TEXT PASSAGE.
::::::
Quick check above: All of the trees with INCIDENT1 == None, NaN, are the first measurements of the trees. i.e. they havent burned yet and have no PREV_TRE_CN.  \
- 98 Trees have INCIDENT1 values of None which have PREV_TRE_CN values.  

Lets just get rid of the trees that were only measured once.  Using Allies TREES_FOR_US_multipleMeasurements df.  

In [77]:
len(TREES_FOR_US)

25518

In [78]:
TREES_FOR_US.loc[TREES_FOR_US['CN'].isin(first_trees_prev_nonNaN['CN']), 'PREV_TRE_CN'] = pd.NA

In [79]:
TREES_FOR_US_FINAL = TREES_FOR_US[~TREES_FOR_US['CN'].isin(single_measurement_trees['CN'])]

In [80]:
len(TREES_FOR_US_FINAL)

24314

In [81]:
TREES_FOR_US_FINAL.to_csv('../Data/TREES_FOR_US.csv')

In [82]:
TREES_FOR_US_FINAL[pd.isna(TREES_FOR_US_FINAL['INCIDENT1'])]['PREV_TRE_CN'].info()

<class 'pandas.core.series.Series'>
Index: 12157 entries, 25391 to 235657
Series name: PREV_TRE_CN
Non-Null Count  Dtype  
--------------  -----  
0 non-null      float64
dtypes: float64(1)
memory usage: 190.0 KB


Above: Showing that all the trees with Null Incident1 also have Null PREV_TRE_CN

In [None]:
first = TREES_FOR_US_FINAL[pd.isna(TREES_FOR_US_FINAL['PREV_TRE_CN'])]
second = TREES_FOR_US_FINAL[~pd.isna(TREES_FOR_US_FINAL['PREV_TRE_CN'])]

print(len(first),len(second))

#first['CN'].nunique()
#second['PREV_TRE_CN'].nunique()

len(first[first['CN'].isin(second['PREV_TRE_CN'])])




12157 12157


12157

In [92]:
from sklearn.model_selection import train_test_split

In [93]:
first_train, first_test = train_test_split(first, test_size = .2, random_state=216, shuffle=True)

In [94]:
second_train = second[second['PREV_TRE_CN'].isin(first_train['CN'])]

In [97]:
#len(first_train)
len(second_train)

9725
::::::
ACTIVITY 1.
Answer these questions about the tree-measurement notebook:
(a) How many trees have INCIDENT1 values of None along with PREV_TRE_CN values?
(b) What number does len(TREES_FOR_US) return?
(c) What random_state value is passed to train_test_split?
The entries that follow are unrelated to the tree-measurement notebook.

MATERIAL PROVIDED.
::::::
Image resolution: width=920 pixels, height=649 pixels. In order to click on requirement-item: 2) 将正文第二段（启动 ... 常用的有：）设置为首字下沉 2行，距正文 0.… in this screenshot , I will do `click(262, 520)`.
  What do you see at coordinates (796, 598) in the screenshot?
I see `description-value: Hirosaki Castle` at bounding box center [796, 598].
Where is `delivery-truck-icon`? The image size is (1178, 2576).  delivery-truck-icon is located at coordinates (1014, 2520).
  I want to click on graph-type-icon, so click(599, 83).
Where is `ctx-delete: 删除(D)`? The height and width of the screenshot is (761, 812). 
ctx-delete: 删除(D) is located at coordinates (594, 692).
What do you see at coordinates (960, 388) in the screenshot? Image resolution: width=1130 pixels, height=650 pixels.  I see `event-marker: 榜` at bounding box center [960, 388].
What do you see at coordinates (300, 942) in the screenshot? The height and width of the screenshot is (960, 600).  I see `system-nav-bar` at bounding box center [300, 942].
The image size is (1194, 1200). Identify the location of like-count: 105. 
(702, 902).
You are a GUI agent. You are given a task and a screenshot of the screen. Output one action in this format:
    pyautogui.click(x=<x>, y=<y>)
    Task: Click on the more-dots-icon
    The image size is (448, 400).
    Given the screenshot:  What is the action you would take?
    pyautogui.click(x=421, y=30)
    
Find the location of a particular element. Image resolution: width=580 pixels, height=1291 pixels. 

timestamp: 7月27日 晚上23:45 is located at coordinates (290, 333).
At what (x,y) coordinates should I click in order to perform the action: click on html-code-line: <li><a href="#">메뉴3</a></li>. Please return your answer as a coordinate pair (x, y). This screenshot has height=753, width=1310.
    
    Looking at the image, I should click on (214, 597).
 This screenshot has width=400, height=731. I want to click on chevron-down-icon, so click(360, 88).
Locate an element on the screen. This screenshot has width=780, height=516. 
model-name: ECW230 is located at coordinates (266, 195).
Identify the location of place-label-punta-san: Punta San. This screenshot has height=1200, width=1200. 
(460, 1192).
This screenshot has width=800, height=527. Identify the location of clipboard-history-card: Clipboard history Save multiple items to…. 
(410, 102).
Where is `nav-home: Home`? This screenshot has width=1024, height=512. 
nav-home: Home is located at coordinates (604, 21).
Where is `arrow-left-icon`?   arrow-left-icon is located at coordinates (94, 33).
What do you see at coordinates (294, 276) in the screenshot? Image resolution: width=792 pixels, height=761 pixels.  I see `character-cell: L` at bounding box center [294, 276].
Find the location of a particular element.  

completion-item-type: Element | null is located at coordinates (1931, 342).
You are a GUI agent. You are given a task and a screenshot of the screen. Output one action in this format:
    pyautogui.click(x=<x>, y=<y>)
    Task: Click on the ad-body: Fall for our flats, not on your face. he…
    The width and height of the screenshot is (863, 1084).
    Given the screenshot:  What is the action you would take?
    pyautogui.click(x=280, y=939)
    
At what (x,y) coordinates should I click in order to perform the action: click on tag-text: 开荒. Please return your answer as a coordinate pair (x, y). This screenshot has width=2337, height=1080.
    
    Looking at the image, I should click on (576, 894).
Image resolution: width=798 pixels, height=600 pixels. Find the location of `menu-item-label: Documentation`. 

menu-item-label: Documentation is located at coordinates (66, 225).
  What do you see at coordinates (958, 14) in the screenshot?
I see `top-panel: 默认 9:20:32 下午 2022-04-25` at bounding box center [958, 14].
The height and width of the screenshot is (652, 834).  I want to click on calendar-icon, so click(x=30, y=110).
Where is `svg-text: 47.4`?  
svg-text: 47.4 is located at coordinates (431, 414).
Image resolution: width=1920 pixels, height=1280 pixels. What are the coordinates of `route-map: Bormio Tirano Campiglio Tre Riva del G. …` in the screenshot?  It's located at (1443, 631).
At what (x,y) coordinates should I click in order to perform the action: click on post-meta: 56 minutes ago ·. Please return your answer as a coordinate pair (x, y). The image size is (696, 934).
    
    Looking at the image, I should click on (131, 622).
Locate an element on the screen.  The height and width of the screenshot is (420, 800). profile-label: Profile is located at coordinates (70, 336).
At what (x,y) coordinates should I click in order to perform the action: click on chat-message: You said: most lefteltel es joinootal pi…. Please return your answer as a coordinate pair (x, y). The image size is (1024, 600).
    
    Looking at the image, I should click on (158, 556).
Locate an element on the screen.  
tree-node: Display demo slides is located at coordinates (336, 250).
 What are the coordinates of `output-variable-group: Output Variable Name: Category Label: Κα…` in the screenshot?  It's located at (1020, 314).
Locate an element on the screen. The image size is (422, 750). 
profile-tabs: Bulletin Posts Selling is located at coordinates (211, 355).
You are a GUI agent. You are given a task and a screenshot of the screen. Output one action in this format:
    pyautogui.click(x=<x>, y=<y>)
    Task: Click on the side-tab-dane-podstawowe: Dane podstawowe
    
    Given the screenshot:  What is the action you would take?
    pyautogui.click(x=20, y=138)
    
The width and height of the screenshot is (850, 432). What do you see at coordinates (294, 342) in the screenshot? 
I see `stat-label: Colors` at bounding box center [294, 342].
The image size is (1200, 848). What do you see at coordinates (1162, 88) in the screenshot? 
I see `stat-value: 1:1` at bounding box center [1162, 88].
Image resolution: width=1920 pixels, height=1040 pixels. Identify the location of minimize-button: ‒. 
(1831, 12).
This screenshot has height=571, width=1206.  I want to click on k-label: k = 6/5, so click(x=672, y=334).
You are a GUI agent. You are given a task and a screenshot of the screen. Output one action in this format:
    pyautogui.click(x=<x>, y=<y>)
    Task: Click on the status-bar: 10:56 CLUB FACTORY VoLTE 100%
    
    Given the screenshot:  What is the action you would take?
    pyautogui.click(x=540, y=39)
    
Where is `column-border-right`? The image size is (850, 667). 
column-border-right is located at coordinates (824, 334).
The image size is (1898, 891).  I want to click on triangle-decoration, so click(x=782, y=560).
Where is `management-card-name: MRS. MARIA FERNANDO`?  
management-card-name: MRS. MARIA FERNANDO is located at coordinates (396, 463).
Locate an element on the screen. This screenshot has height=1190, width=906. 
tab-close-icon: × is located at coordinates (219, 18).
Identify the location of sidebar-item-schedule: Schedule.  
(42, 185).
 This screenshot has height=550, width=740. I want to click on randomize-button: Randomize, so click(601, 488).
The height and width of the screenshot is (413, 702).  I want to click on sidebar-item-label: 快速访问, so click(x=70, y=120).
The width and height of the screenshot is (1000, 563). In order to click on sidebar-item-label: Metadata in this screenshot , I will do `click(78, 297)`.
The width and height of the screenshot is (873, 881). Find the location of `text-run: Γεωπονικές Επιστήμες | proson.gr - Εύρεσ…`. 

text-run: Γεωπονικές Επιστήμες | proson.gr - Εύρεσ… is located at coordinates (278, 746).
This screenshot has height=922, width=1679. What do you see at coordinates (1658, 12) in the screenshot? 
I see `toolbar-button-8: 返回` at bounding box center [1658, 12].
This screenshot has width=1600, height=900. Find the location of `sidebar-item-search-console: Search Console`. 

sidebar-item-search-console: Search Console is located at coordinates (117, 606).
::::::
ACTIVITY 2. In the entries, copy the lines from the line with "What do you see at coordinates (960, 388)" to the line with "pyautogui.click(x=421, y=30)", reproducing each one exactly.

PROBLEM SOLUTION 1.
(a) 98
(b) 25518
(c) 216

PROBLEM SOLUTION 2.
What do you see at coordinates (960, 388) in the screenshot? Image resolution: width=1130 pixels, height=650 pixels.  I see `event-marker: 榜` at bounding box center [960, 388].
What do you see at coordinates (300, 942) in the screenshot? The height and width of the screenshot is (960, 600).  I see `system-nav-bar` at bounding box center [300, 942].
The image size is (1194, 1200). Identify the location of like-count: 105. 
(702, 902).
You are a GUI agent. You are given a task and a screenshot of the screen. Output one action in this format:
    pyautogui.click(x=<x>, y=<y>)
    Task: Click on the more-dots-icon
    The image size is (448, 400).
    Given the screenshot:  What is the action you would take?
    pyautogui.click(x=421, y=30)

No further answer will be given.